What you are asked to do
The records below are to be output exactly, except for their pictures.

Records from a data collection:

- - -

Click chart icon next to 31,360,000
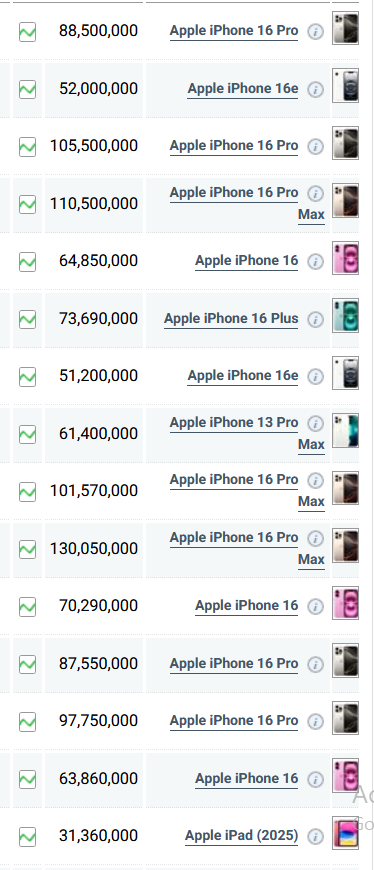This screenshot has width=374, height=870. click(x=27, y=836)
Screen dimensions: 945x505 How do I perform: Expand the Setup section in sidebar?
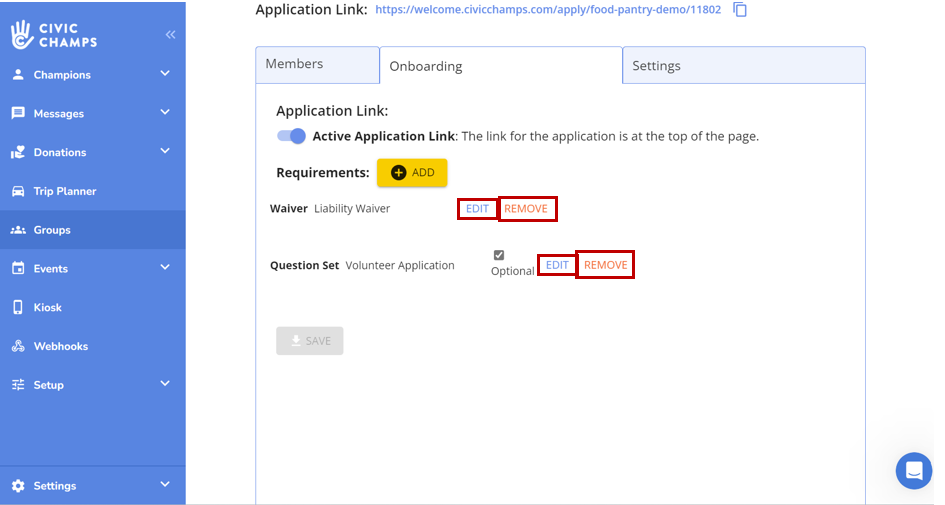coord(165,384)
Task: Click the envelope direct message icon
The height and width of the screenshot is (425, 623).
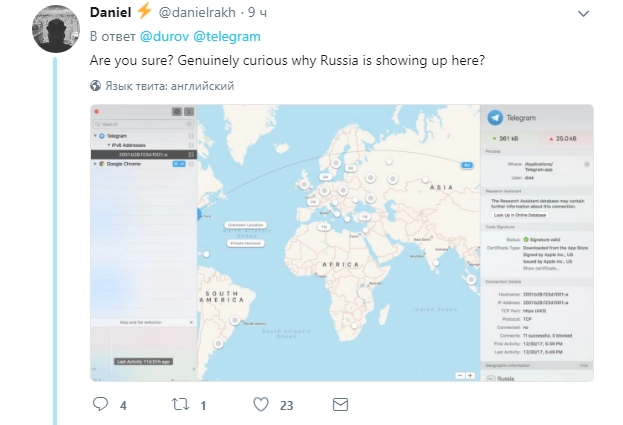Action: 341,405
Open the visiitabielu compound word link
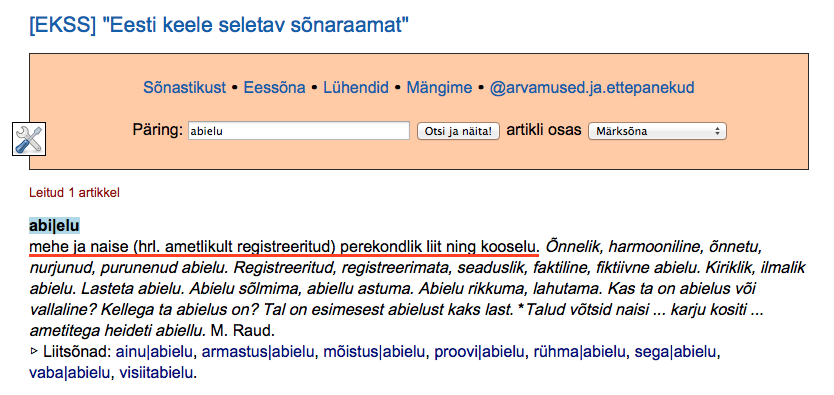The width and height of the screenshot is (834, 395). click(156, 373)
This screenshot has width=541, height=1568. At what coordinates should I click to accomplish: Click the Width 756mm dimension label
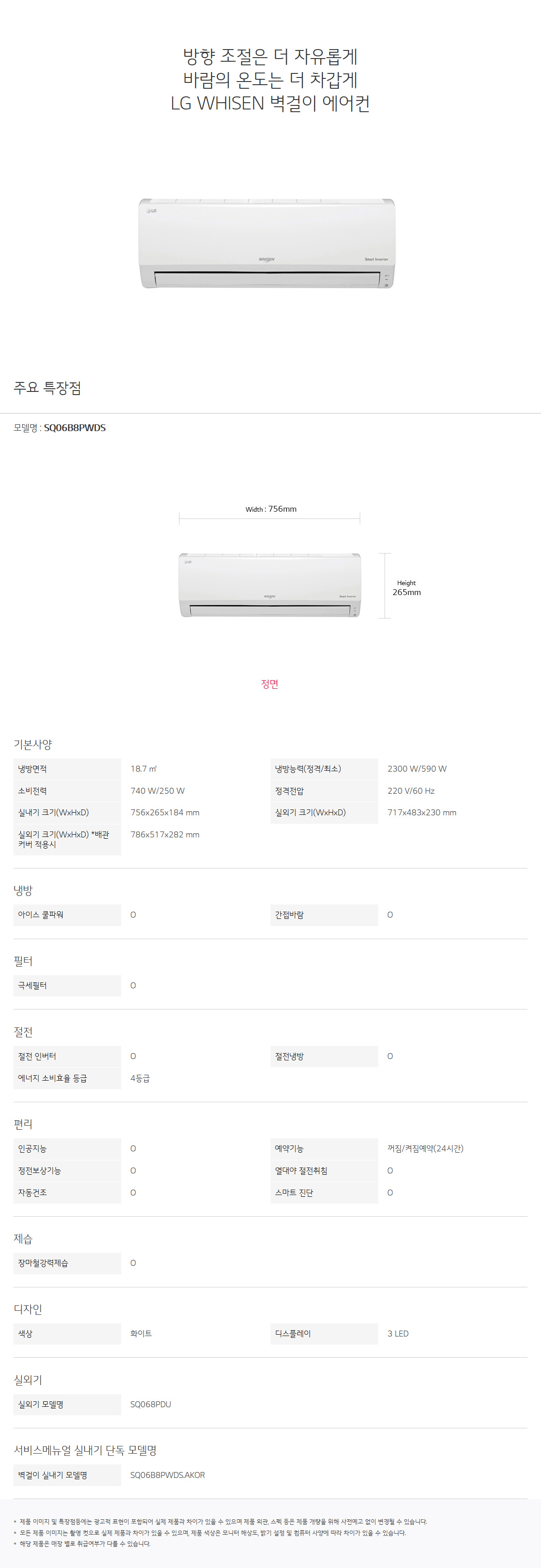pyautogui.click(x=270, y=509)
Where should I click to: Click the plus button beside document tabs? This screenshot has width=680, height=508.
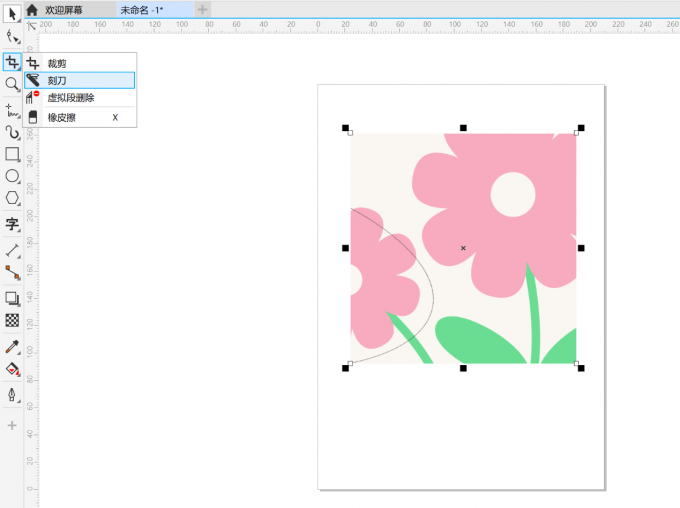coord(202,9)
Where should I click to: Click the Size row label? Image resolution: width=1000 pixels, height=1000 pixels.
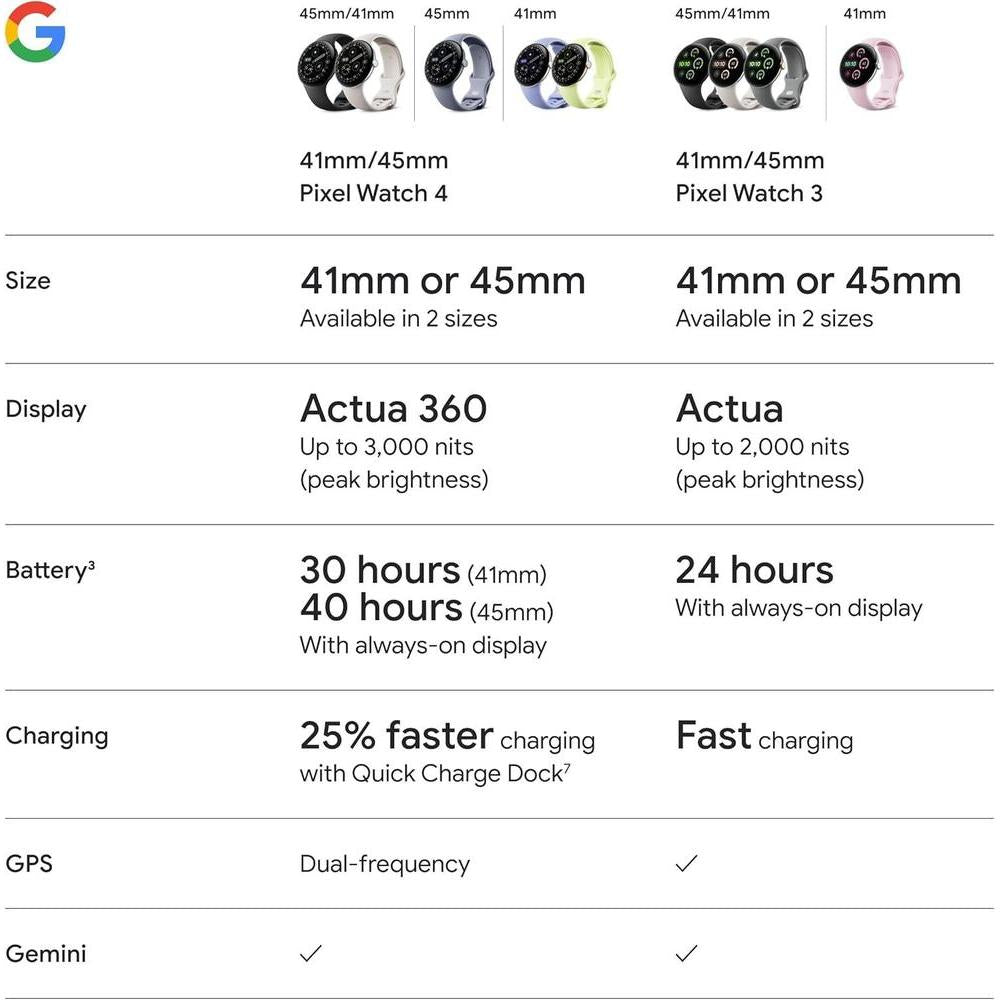(x=28, y=281)
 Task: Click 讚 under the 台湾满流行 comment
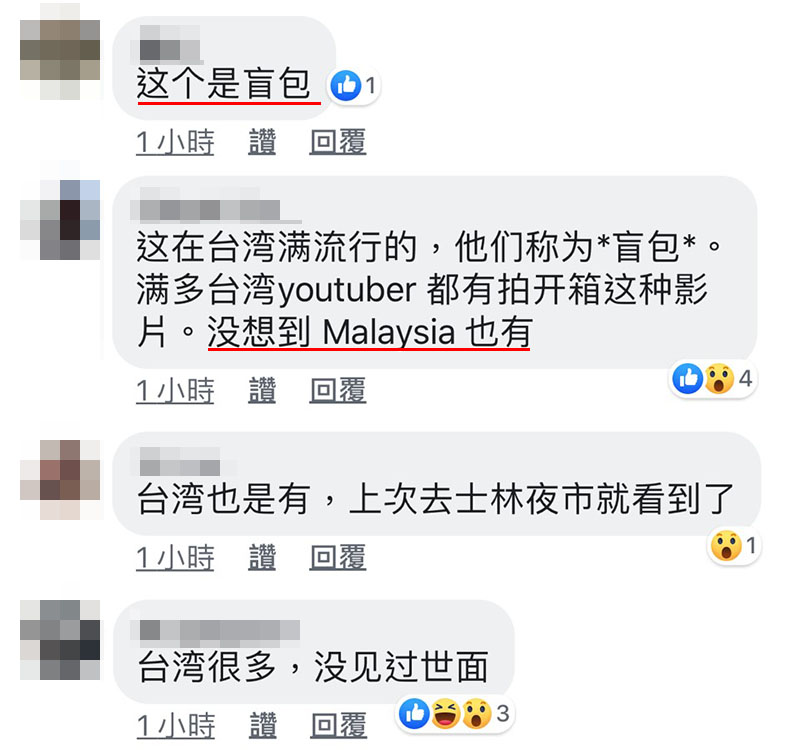[x=262, y=391]
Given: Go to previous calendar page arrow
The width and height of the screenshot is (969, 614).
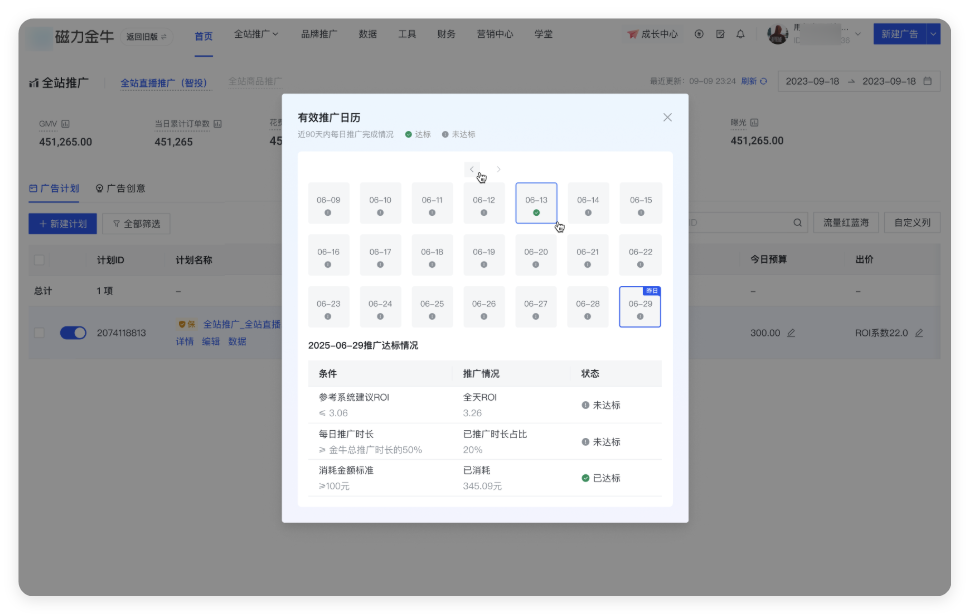Looking at the screenshot, I should (x=472, y=169).
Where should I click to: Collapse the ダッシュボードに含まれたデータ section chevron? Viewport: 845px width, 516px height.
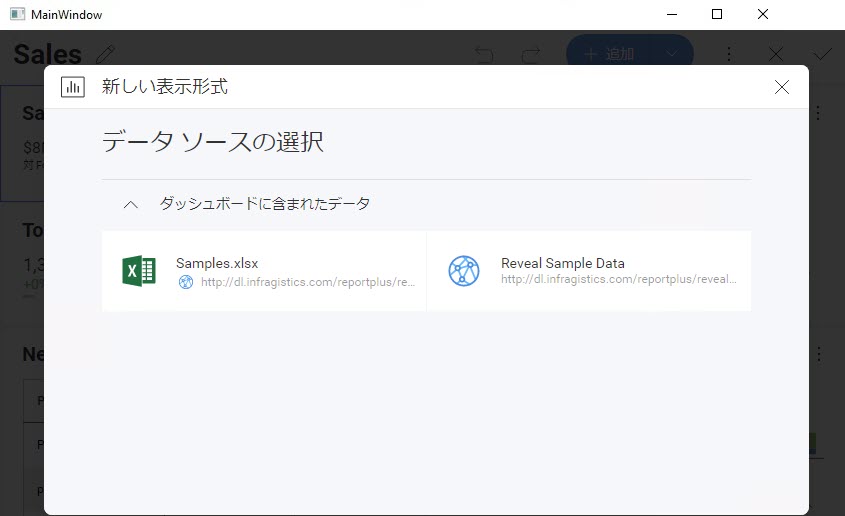coord(130,204)

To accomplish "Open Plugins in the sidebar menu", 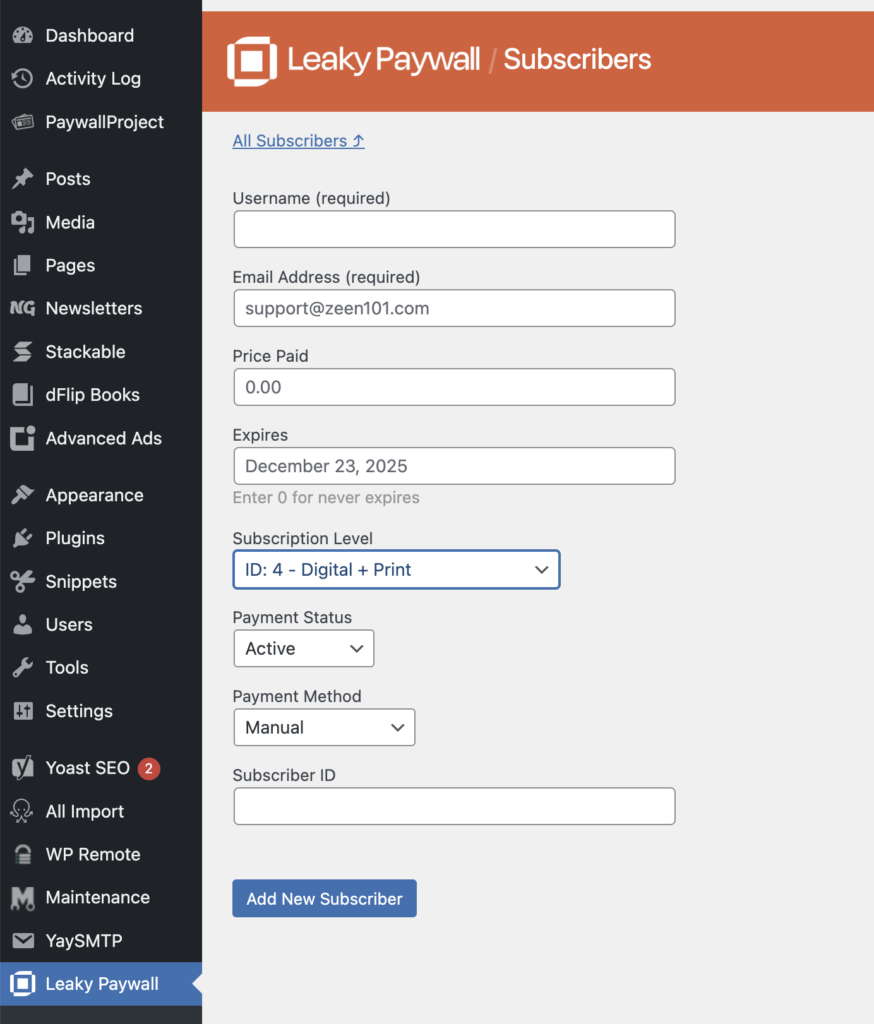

- - -

Reply
Click chart icon next to 31,360,000
This screenshot has width=374, height=870. click(x=27, y=836)
Screen dimensions: 945x505 How do I perform: Expand the Setup section in sidebar?
coord(165,384)
Task: Click the envelope direct message icon
The height and width of the screenshot is (425, 623).
Action: 341,405
Open the visiitabielu compound word link
The width and height of the screenshot is (834, 395). click(156, 373)
This screenshot has width=541, height=1568. At what coordinates should I click to accomplish: Click the Width 756mm dimension label
pyautogui.click(x=270, y=509)
Where should I click to: Click the plus button beside document tabs? This screenshot has width=680, height=508.
coord(202,9)
Where should I click to: Click the Size row label? Image resolution: width=1000 pixels, height=1000 pixels.
(x=28, y=281)
 Task: Click 讚 under the 台湾满流行 comment
[x=262, y=391]
Given: Go to previous calendar page arrow
The width and height of the screenshot is (969, 614).
Looking at the screenshot, I should (x=472, y=169).
Where should I click to: Collapse the ダッシュボードに含まれたデータ section chevron? Viewport: 845px width, 516px height.
coord(130,204)

To accomplish "Open Plugins in the sidebar menu", 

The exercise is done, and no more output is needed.